Jointist: Simultaneous Improvement of Multi-instrument Transcription and Music Source Separation via Joint Training

In this paper, we introduce Jointist, an instrument-aware multi-instrument framework that is capable of transcribing, recognizing, and separating multiple musical instruments from an audio clip. Jointist consists of an instrument recognition module that conditions the other two modules: a transcription module that outputs instrument-specific piano rolls, and a source separation module that utilizes instrument information and transcription results. The joint training of the transcription and source separation modules serves to improve the performance of both tasks. The instrument module is optional and can be directly controlled by human users. This makes Jointist a flexible user-controllable framework. Our challenging problem formulation makes the model highly useful in the real world given that modern popular music typically consists of multiple instruments. Its novelty, however, necessitates a new perspective on how to evaluate such a model. In our experiments, we assess the proposed model from various aspects, providing a new evaluation perspective for multi-instrument transcription. Our subjective listening study shows that Jointist achieves state-of-the-art performance on popular music, outperforming existing multi-instrument transcription models such as MT3. %We also argue that transcription models can be used as a preprocessing module for other music analysis tasks. We conducted experiments on several downstream tasks and found that the proposed method improved transcription by more than 1 percentage points (ppt.), source separation by 5 SDR, downbeat detection by 1.8 ppt., chord recognition by 1.4 ppt., and key estimation by 1.4 ppt., when utilizing transcription results obtained from Jointist.
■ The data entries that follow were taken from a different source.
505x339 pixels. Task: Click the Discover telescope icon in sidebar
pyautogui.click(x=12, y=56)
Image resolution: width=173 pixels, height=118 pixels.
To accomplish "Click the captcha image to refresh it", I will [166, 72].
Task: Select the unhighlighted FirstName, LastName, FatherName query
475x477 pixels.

翻译：摘要：本文提出Jointist——一种感知乐器的多乐器框架，能够从音频片段中转录、识别并分离多种乐器。Jointist包含一个乐器识别模块，该模块为另外两个模块提供条件：输出乐器特定钢琴卷帘的转录模块，以及利用乐器信息与转录结果的源分离模块。转录与源分离模块的联合训练可提升两项任务的性能。乐器模块为可选组件，可直接由人类用户控制，这使得Jointist成为灵活且用户可控的框架。鉴于现代流行音乐通常包含多种乐器，我们具有挑战性的问题公式化使该模型在实际应用中极具价值。然而，其创新性要求以全新视角评估此类模型。实验中，我们从多维度评估所提模型，为多乐器转录提供了新的评价视角。主观听音测试表明，Jointist在流行音乐上达到了最先进性能，优于MT3等现有模型。%此外，我们认为转录模型可作为其他音乐分析任务的预处理模块。我们在多项下游任务上进行实验后发现，利用Jointist获得的转录结果，所提方法使转录性能提升超过1个百分点，源分离提升5个SDR，强拍检测提升1.8个百分点，和弦识别提升1.4个百分点，调性估计提升1.4个百分点。